§ **Requirement**: Return each line of the listing that follows in which the string "agent" can be found.
Segment Start: Data to process
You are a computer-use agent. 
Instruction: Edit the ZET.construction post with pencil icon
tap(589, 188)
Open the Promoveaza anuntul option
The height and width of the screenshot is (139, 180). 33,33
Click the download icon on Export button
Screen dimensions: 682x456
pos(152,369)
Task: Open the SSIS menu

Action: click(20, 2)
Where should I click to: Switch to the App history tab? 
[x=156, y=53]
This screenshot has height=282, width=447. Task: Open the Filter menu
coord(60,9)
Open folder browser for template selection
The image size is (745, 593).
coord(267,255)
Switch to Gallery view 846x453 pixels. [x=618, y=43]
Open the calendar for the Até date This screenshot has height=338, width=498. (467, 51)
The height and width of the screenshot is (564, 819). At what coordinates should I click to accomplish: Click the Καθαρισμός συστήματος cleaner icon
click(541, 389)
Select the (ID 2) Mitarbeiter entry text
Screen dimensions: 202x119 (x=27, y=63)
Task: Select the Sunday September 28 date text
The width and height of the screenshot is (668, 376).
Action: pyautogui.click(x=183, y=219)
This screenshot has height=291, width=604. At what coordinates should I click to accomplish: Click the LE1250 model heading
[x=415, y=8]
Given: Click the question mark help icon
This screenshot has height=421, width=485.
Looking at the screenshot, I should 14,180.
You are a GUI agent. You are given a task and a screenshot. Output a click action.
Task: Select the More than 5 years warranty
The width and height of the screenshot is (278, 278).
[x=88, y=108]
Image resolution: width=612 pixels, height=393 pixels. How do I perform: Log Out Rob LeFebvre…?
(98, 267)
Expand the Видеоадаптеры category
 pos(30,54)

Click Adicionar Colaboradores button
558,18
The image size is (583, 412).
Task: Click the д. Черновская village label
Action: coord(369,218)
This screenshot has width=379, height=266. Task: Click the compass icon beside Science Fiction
Segment End: Data to process
§ **The answer**:
You are a computer-use agent. 
You are a GUI agent. You are given a task and a screenshot. Output a click action.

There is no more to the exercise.